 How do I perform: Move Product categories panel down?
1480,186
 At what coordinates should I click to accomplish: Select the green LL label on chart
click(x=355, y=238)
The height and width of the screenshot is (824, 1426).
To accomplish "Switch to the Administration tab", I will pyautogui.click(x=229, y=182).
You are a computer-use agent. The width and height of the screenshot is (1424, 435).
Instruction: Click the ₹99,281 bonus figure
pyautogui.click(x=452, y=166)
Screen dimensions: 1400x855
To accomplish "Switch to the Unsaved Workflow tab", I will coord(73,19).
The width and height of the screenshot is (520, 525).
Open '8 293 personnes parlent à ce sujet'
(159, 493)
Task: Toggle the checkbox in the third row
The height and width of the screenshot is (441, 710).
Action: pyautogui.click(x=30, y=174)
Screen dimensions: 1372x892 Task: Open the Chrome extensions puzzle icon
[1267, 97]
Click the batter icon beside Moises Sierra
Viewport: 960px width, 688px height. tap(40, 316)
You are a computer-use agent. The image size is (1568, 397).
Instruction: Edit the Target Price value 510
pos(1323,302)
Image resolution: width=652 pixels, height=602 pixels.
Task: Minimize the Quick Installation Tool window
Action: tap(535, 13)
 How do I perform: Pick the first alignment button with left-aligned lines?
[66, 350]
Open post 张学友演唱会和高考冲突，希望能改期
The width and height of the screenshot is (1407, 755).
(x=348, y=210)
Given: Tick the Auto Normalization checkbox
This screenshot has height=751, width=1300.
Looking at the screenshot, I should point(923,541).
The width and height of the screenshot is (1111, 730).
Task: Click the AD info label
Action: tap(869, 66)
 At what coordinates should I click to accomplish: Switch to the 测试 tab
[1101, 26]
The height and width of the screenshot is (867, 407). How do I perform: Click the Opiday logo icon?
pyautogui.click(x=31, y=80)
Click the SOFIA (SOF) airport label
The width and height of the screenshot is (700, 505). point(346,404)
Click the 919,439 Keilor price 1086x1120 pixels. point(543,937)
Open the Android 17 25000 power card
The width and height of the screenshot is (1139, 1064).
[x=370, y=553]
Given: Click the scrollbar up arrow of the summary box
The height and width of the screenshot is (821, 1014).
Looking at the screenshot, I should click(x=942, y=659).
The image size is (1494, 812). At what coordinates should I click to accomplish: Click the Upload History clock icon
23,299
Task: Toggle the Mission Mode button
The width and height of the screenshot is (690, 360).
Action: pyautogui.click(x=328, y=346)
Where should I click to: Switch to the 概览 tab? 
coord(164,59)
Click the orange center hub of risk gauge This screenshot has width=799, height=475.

***

## TASK DESCRIPTION:
Please filter the entries above down to the lines holding "will" and copy them.

## FINAL ANSWER:
To accomplish "Switch to the Administration tab", I will pyautogui.click(x=229, y=182).
To accomplish "Switch to the Unsaved Workflow tab", I will coord(73,19).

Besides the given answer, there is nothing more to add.